Их существование никак не исключает всей совокупности сложных факторов, о которых говорится в книге Гаспарова. Существование этих факторов вовсе не отрицалось «позитивистской» лингвистикой. Широкое и не очень определенное понятие речи у Соссюра вполне покрывает если не все «языковое существование личности», то, по крайней мере, очень многое из него. То же относится и к употреблению (performance) у Хомского. Однако важно было, как признает и Гаспаров, «обнаружить и выделить в языке—как и во всяких проявлениях жизненного опыта—общее, определенным образом организованное, повторяющееся и устойчивое» (17). Это особенно нужно для практических целей, в том числе учебных, которые играли важнейшую роль для становления любой традиции.[891]
И начиная с создания алфавитов «стихийными фонологами» и конструирования первых парадигм склонения и спряжения (они появились еще в Вавилоне) люди старались выделить из «текучего языкового опыта» нечто стабильное и упорядоченное, пусть не всегда удачно. Структурная лингвистика начиная от Соссюра лишь эксплицировала это выделение и определила его рамки.Четкое сосредоточение на наиболее легко поддающихся решению и в то же время весьма серьезных проблемах не означает того, что не было стремления выйти за их пределы. Гаспаров справедливо указывает не только на Гумбольдта, но и на реже вспоминаемого по этому поводу Бодуэна де Куртенэ. Безусловно, стремление как-то выйти за пределы языка в соссюровском смысле существовало и у лингвистов первой половины ХХХ в. Гаспаров упоминает теорию актуализации Балли; можно было бы вспомнить и рассмотренных в пятой главе данной книги Карла Бюлера и Алана Гардинера, а также Эдуарда Сепира. Но следующий шаг сделал Ноам Хомский (его существенные отличия от структурализма не рассмотрены Гаспаровым): он ввел (точнее, возвратил) в лингвистику понятия говорящего человека и интуиции. Исследования последних двух-трех десятилетий, особенно в области семантики, прагматики и языковых картин мира, безусловно, еще больше продвинули языкознание в сторону все большего охвата тех сложнейших явлений, о которых пишет Гаспаров. В его книге, надо сказать, как раз лингвистика 70—90-х гг. представлена весьма неполно (литературоведение тех же лет представлено полнее).

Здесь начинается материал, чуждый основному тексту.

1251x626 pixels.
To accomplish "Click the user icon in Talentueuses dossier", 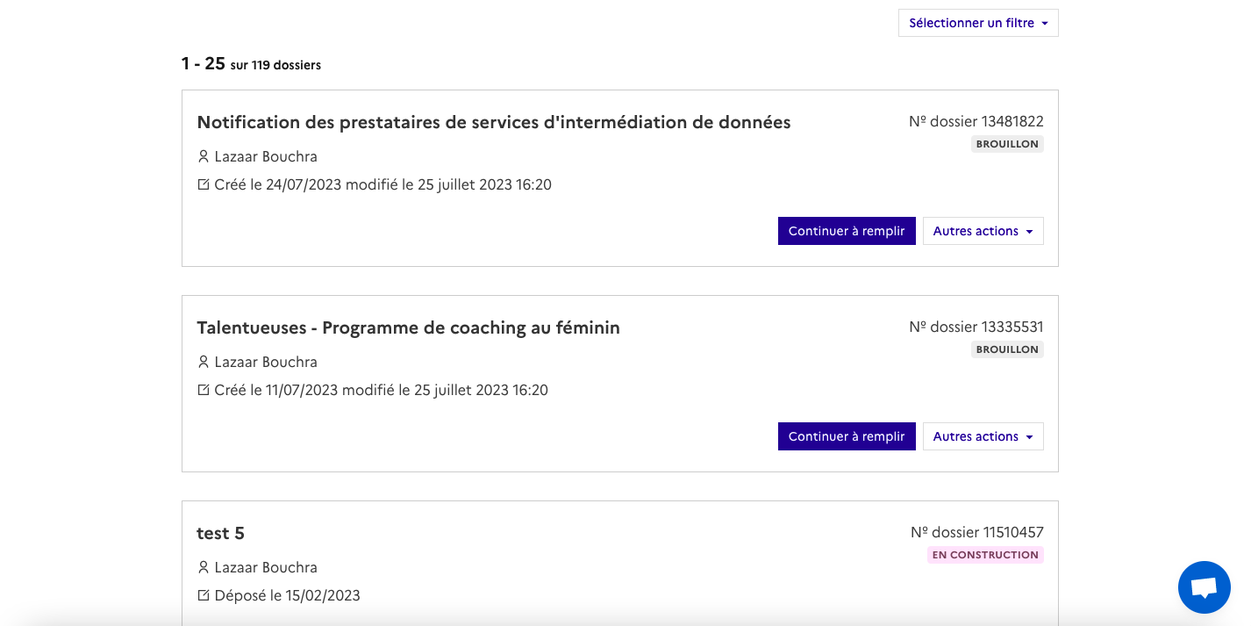I will pyautogui.click(x=204, y=362).
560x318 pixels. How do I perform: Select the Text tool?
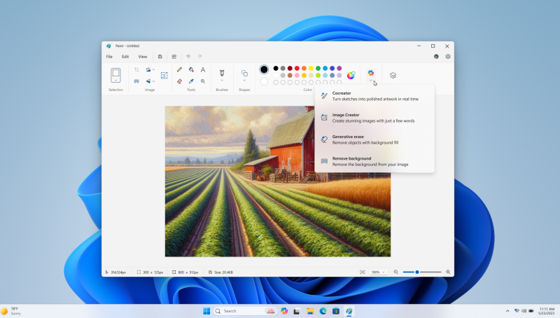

Но разумеется, и эти исследования включают в себя далеко не все из той совокупности речевой реальности, о которой пишет Гас-паров. Как исследовать «текучую среду»? Как изучать ассоциации в человеческой памяти, которые очень его интересуют? Строгих критериев у науки пока нет, и во многих случаях пока неясно, где их искать. Но нужны ли вообще эти критерии? Позиция автора в книге «Язык. Память. Образ» далека от крайностей постмодернистской науки, принципиально отказывающейся от любых объективных критериев. Он, в частности, выступает против представления о «ничем не ограниченной субьективности каждого акта языковой интерпретации и, как следствие этого, о возможности неограниченного числа возможных „прочтений“ одного и того же текста и неограниченной степени несходства между отдельными такими прочтениями» (293). Приводится любопытное наблюдение: постмодернистский анализ широко применяется при анализе художественных текстов, но избегает обыденной речи, где однозначность интерпретаций слишком очевидна, чтобы можно было прибегать к «деконструкциям». По мнению Гаспарова, «категорическое отрицание интегрированнос-ти и упорядоченности предмета исследования ведет не к освобождению от детерминизма, но – по известному принципу схождения крайностей – к новой негибкости и своего рода негативному детерминизму» (35).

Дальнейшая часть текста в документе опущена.